Exercise tasks>
• 1. Using the text on talking about STDs, decide whether each statement agrees with it: (a) HIV currently has no cure; (b) the pre-sex talk must take place in person; (c) anonymous sexual encounters are recommended. For each, answer yes or no and quote the deciding words.
• 2. Write out the passage of the text on talking about STDs between "How to start" and "dignity and humor.", inclusive.
[[ Study text, beginning ]]
Among the commonest STD are gonorrhea, chlamydia, syphilis and hepatitis. These are not the only diseases that can be transmitted by sexual contact, however. HIV is a dangerous disease that does not have a cure as yet. HPV and genital herpes are other STD infections for which there is currently no effective, long-lasting cure.

How to start the STD conversation

Relationship experts at Psychology Today recommend finding (or making) the time to talk when neither partner is busy or distracted. When there’s a football game on TV, it may not be the right time or place to broach the topic of sexual history. Keep the mood positive, and never express alarm or disgust at the number of previous sexual partners either of you has had. Accept the information offered by your potential sexual partner with grace, dignity and humor.

US News notes that the pre-sex talk doesn’t necessarily have to happen in person. In fact, it may be easier to start the conversation while chatting in a private message or texting on the phone. Starting the conversation and honestly communicating is far more important than the set and setting of “the talk.” Because the STD conversation is so imperative to good health for both partners, anonymous sexual encounters are not recommended.
[[ Study text, end ]]
[[ Records, beginning ]]
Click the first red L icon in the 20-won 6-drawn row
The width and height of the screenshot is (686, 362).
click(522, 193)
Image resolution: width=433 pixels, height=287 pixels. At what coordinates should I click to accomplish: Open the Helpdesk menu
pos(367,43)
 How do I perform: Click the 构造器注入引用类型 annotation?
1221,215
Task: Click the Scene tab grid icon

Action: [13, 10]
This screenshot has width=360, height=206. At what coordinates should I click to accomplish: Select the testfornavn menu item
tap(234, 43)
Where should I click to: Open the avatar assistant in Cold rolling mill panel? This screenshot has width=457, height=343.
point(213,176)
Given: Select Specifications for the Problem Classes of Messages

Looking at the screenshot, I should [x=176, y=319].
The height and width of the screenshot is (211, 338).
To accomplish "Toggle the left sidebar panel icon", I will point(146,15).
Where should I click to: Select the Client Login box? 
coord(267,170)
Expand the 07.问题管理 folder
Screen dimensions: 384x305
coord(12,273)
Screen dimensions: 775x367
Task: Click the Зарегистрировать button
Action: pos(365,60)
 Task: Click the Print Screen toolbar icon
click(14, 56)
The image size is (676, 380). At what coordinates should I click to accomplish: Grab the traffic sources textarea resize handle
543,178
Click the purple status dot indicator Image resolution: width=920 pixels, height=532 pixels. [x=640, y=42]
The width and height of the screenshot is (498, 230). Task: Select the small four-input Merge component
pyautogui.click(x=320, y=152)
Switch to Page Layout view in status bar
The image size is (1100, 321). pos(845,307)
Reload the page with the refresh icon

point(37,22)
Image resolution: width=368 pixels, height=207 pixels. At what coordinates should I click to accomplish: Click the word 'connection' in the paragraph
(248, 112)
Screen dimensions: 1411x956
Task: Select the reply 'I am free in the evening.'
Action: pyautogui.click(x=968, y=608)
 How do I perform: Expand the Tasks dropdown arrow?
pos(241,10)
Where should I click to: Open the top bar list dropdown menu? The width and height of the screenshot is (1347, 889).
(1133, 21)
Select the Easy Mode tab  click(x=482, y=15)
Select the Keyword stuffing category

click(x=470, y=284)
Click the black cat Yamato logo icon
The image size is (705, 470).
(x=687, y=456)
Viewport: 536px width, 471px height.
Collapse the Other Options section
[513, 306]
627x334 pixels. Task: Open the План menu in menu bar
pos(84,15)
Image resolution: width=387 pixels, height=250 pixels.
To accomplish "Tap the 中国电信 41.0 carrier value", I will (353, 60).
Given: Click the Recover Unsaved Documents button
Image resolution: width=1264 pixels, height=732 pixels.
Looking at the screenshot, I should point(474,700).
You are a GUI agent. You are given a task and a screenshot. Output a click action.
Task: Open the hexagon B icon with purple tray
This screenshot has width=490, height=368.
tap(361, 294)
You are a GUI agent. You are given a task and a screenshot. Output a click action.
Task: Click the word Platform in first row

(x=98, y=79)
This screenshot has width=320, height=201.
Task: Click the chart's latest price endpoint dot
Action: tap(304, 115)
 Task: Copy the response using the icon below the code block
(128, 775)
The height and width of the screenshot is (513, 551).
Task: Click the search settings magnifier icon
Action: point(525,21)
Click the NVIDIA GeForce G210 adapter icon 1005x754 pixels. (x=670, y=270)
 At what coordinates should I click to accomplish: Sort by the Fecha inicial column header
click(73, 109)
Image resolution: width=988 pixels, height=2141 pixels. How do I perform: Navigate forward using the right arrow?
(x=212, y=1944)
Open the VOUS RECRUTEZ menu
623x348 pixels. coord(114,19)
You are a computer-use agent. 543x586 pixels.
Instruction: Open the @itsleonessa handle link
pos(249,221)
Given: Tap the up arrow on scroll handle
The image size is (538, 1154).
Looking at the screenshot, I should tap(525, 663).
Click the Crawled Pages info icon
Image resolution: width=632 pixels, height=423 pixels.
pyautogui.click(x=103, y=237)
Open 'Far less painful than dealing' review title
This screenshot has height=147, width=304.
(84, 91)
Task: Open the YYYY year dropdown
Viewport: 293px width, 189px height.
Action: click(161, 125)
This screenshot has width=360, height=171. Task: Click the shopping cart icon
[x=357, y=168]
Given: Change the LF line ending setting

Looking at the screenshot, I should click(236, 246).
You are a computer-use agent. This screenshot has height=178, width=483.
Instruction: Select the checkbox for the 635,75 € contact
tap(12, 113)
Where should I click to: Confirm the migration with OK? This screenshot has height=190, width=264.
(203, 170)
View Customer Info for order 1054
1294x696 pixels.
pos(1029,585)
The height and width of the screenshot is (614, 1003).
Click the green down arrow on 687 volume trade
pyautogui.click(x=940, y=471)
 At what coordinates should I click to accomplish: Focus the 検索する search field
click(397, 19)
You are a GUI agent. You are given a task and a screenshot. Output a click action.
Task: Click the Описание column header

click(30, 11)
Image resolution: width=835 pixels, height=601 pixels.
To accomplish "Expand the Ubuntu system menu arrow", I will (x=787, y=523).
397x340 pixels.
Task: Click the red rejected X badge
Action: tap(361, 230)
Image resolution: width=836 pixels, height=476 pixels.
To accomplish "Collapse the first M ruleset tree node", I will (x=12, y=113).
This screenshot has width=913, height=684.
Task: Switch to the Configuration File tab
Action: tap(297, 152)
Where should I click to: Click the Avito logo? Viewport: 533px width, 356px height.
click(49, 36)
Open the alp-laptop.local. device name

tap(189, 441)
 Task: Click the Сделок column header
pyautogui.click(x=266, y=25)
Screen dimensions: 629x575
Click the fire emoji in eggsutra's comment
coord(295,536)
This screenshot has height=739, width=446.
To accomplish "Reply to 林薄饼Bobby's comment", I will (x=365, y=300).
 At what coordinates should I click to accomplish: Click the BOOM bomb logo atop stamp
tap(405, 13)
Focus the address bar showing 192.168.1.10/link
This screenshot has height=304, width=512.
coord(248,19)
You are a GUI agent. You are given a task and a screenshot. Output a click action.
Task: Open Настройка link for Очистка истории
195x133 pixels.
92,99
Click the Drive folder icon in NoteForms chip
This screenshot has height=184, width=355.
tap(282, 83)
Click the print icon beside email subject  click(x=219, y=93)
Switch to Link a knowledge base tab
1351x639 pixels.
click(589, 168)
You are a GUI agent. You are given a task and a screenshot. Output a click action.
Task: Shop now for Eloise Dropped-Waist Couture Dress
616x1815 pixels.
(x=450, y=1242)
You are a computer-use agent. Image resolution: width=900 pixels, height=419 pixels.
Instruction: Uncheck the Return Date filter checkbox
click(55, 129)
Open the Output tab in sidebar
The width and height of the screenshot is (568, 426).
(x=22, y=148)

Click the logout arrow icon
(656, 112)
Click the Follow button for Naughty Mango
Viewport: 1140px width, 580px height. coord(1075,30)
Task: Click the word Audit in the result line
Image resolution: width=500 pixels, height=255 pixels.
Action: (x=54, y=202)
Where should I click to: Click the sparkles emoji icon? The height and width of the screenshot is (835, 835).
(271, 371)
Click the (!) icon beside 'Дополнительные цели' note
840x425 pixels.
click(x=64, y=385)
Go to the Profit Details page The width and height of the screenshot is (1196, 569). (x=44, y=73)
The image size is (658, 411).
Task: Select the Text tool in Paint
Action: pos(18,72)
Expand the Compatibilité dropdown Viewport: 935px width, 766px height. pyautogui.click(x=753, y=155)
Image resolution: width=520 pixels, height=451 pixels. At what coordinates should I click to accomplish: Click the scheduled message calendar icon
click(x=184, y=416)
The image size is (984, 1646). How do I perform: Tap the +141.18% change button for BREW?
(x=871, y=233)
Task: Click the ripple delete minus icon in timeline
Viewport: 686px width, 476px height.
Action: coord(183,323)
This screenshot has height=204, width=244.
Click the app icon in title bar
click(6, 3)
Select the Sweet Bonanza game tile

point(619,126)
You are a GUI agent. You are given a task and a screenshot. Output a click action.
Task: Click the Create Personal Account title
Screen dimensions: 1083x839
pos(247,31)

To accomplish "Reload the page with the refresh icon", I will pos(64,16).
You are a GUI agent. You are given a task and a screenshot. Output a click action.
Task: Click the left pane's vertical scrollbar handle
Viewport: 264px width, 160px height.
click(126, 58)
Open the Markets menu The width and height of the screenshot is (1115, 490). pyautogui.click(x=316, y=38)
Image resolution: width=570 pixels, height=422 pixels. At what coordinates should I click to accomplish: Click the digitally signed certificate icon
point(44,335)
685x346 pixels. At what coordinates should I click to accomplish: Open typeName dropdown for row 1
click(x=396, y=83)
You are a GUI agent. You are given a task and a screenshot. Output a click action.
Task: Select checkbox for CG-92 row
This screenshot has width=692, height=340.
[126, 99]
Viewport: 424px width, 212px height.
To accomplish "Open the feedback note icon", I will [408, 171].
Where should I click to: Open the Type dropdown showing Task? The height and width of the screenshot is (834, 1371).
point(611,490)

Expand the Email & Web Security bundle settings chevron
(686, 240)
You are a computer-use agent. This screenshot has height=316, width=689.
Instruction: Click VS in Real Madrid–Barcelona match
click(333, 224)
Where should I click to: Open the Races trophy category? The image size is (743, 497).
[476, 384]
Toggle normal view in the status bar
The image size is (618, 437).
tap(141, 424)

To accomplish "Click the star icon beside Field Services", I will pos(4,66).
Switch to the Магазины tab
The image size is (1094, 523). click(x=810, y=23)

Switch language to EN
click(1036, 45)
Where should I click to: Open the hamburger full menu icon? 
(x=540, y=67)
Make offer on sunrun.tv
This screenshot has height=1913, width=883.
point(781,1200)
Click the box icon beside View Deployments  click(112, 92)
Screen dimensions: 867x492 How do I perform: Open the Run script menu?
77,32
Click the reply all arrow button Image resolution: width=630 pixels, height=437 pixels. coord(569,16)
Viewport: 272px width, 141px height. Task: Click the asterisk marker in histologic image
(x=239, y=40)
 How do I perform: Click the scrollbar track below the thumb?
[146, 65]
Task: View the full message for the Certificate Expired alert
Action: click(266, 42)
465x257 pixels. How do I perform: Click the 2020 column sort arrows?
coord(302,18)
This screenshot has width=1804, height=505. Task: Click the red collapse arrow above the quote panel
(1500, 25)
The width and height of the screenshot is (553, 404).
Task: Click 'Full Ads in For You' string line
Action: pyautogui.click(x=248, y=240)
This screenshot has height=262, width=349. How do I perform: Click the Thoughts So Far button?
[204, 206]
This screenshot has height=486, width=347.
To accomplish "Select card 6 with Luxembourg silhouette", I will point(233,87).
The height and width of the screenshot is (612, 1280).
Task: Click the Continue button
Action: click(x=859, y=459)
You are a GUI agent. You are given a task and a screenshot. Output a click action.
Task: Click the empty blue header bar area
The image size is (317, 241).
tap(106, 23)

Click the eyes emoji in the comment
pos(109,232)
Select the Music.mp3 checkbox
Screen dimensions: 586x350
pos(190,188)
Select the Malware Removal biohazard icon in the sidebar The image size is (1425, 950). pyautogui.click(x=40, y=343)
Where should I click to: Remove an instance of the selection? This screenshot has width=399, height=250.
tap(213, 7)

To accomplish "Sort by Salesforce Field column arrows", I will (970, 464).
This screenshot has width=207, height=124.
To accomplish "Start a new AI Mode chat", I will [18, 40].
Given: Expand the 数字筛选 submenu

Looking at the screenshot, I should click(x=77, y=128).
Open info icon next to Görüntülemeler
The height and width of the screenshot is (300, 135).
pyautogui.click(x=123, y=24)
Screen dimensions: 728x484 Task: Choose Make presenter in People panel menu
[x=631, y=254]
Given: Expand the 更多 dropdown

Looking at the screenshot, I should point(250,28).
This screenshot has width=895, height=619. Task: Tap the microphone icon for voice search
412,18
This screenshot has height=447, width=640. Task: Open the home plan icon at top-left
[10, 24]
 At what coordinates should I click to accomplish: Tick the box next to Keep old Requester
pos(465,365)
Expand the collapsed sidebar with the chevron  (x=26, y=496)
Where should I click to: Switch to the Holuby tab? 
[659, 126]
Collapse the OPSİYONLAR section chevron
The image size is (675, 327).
[[ Records, end ]]
Answers given>
• 1.
(a) Yes: "HIV is a dangerous disease that does not have a cure as yet."
(b) No: "the pre-sex talk doesn’t necessarily have to happen in person."
(c) No: "anonymous sexual encounters are not recommended."

• 2.
How to start the STD conversation

Relationship experts at Psychology Today recommend finding (or making) the time to talk when neither partner is busy or distracted. When there’s a football game on TV, it may not be the right time or place to broach the topic of sexual history. Keep the mood positive, and never express alarm or disgust at the number of previous sexual partners either of you has had. Accept the information offered by your potential sexual partner with grace, dignity and humor.